◆ Exercise details ◆
Retype exactly the span of lines below from the one with "At what coordinates should I click to accomplish: Click" through the one with "Task: Click the teal moon emblem on parchment". Do not include pictures.

◆ Stored items ◆
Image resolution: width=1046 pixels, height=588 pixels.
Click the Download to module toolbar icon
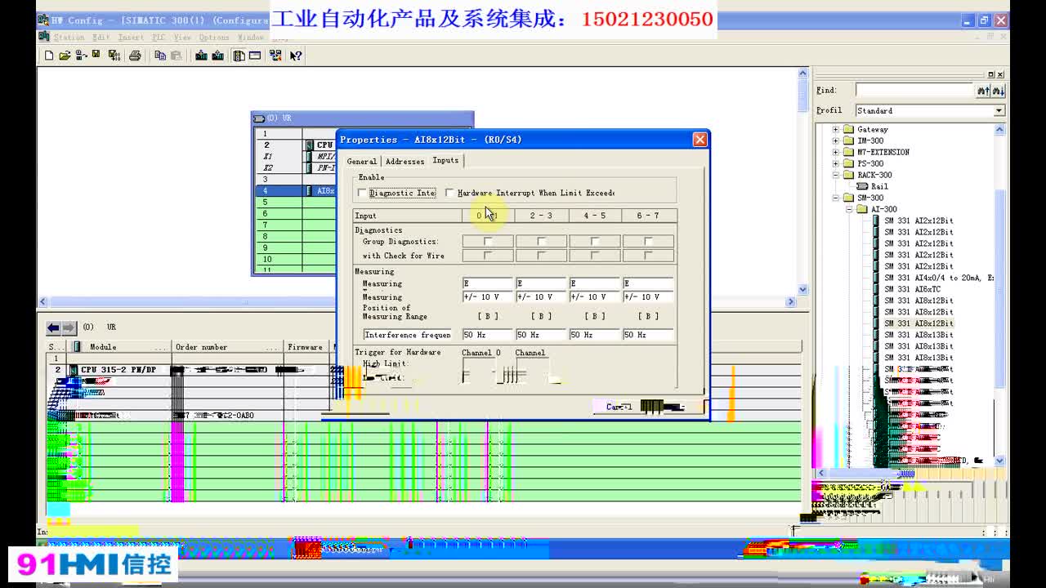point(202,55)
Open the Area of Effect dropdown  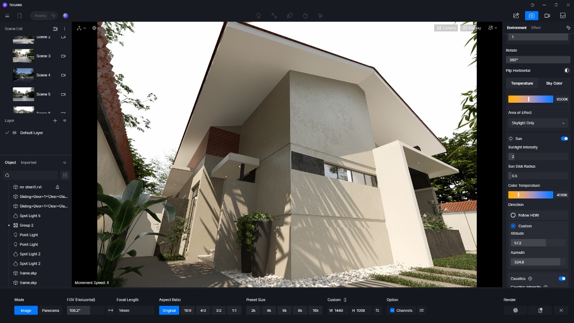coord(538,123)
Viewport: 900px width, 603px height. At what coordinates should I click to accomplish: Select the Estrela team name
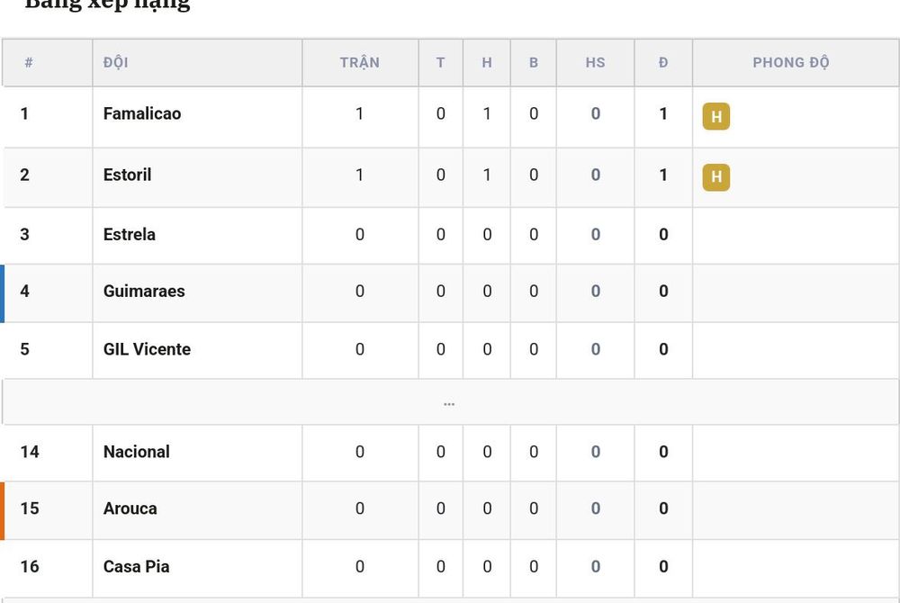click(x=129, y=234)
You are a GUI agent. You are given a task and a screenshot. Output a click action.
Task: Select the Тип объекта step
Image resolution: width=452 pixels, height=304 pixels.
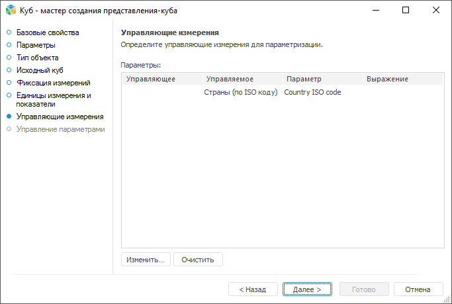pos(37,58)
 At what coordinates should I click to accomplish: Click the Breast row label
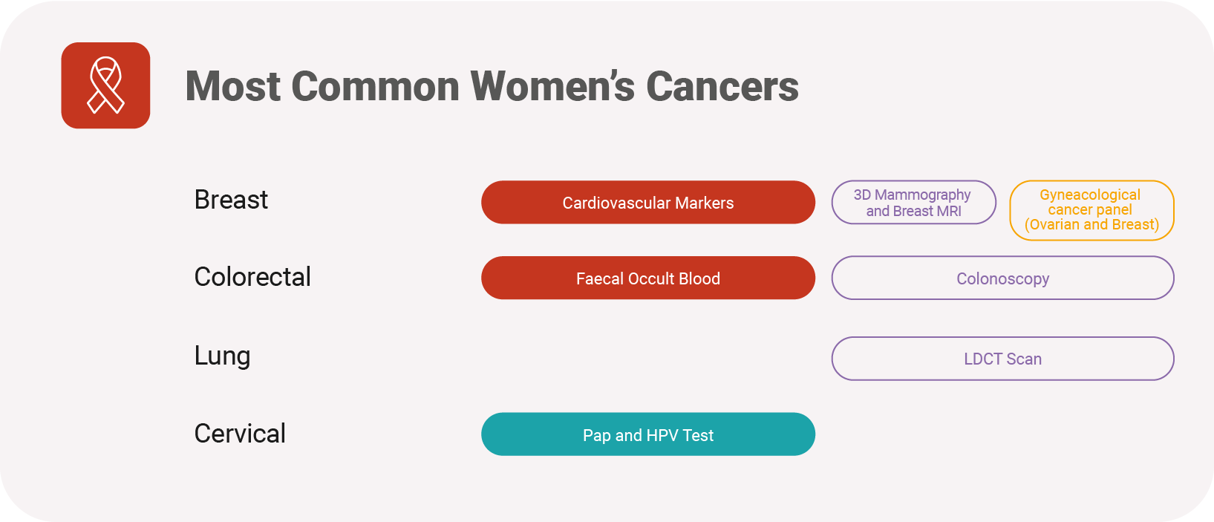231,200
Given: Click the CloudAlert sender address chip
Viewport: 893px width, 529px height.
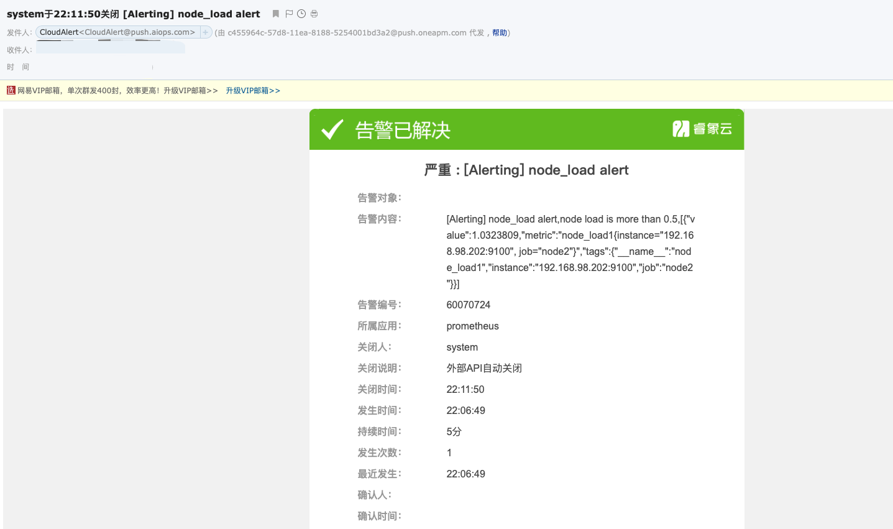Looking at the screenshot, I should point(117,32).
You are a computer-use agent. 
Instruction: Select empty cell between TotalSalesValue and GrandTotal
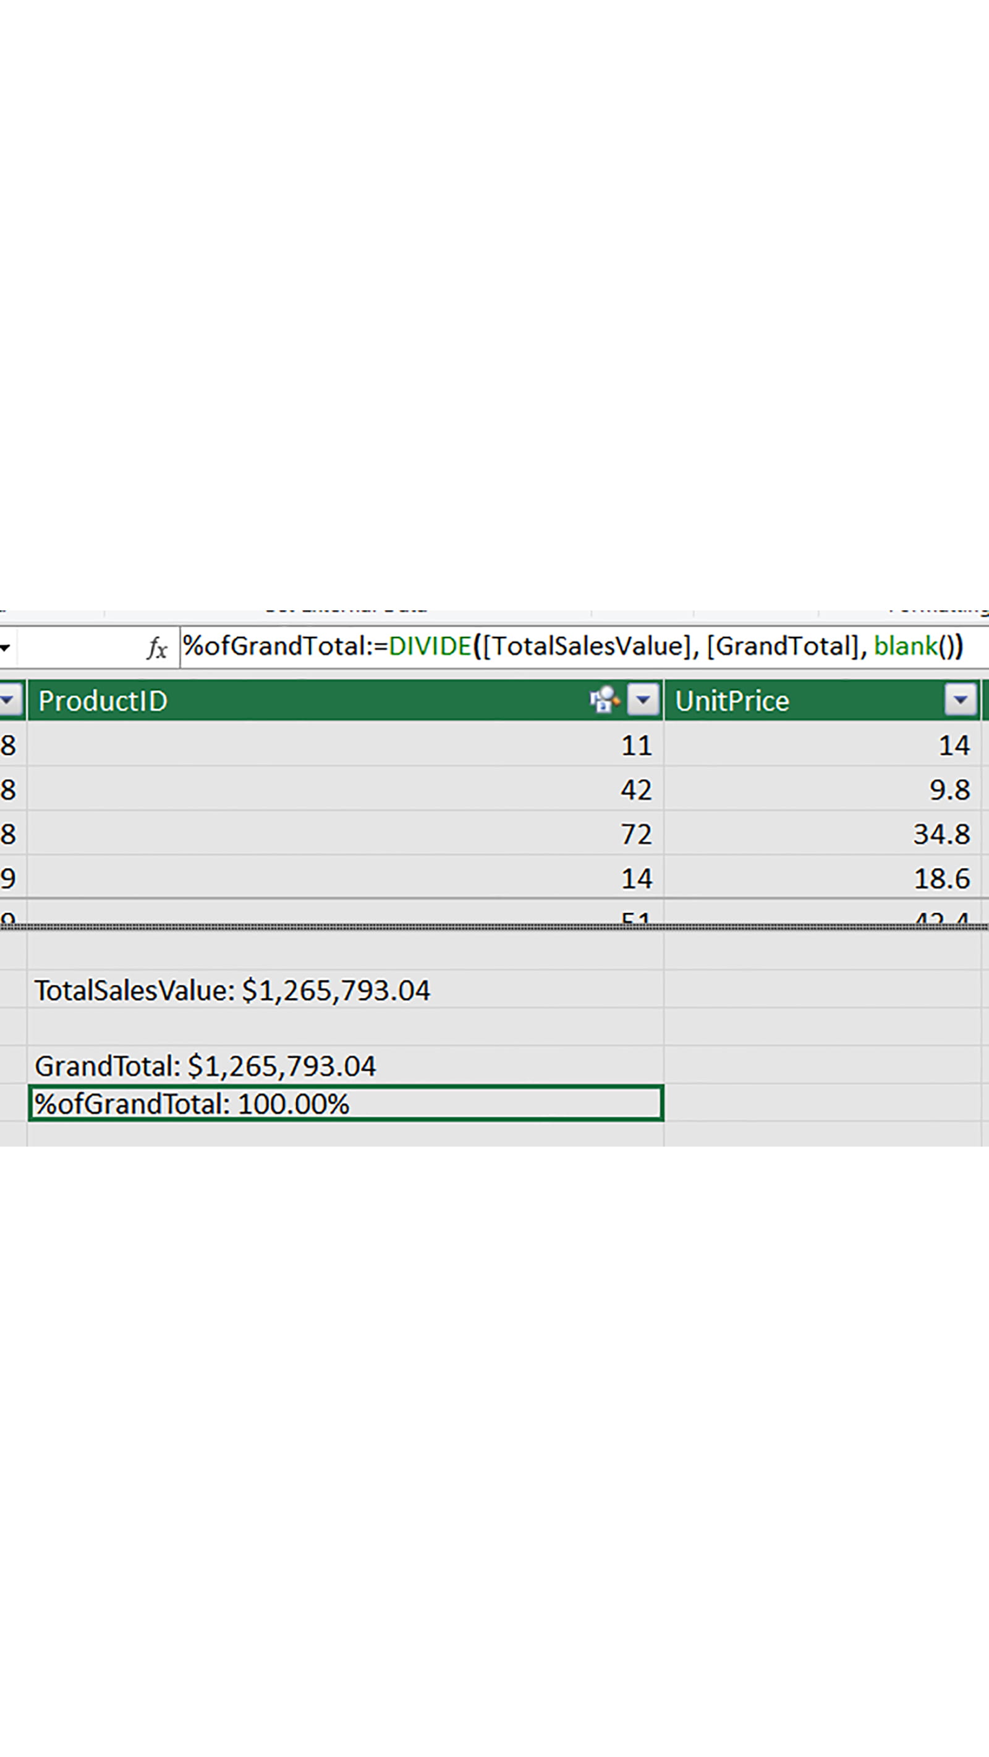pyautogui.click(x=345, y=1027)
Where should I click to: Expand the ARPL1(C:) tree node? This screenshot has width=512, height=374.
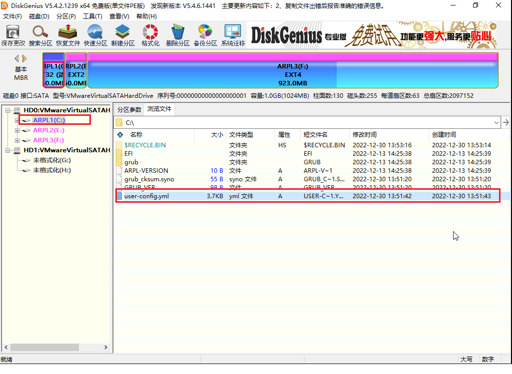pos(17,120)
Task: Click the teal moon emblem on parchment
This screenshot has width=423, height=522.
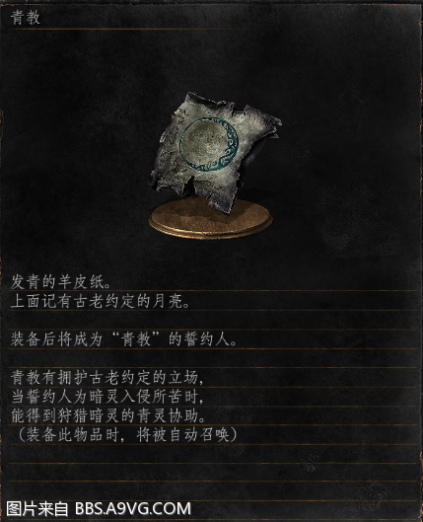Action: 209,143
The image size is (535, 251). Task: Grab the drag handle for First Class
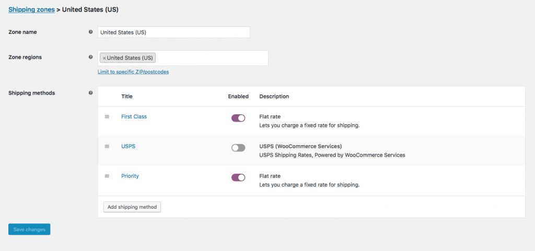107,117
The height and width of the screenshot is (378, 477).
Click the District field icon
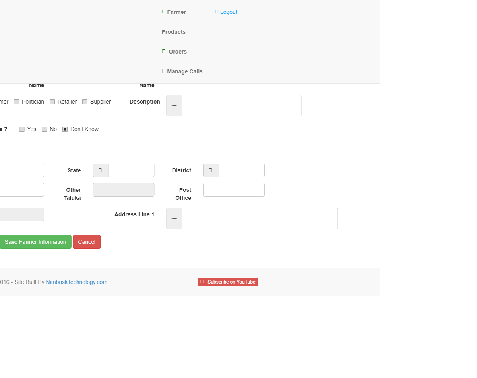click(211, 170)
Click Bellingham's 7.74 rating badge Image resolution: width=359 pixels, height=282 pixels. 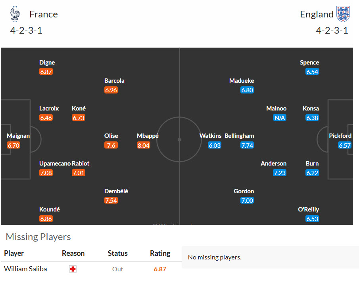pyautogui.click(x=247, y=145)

◆ Task result ◆
 At what coordinates should I click to accomplish: Click the Breast row label
231,200
Given: Click the CloudAlert sender address chip
Viewport: 893px width, 529px height.
Looking at the screenshot, I should point(117,32).
You are a computer-use agent. 
Instruction: Select empty cell between TotalSalesValue and GrandTotal
pyautogui.click(x=345, y=1027)
Where should I click to: Expand the ARPL1(C:) tree node? This screenshot has width=512, height=374.
pos(17,120)
Task: Click the teal moon emblem on parchment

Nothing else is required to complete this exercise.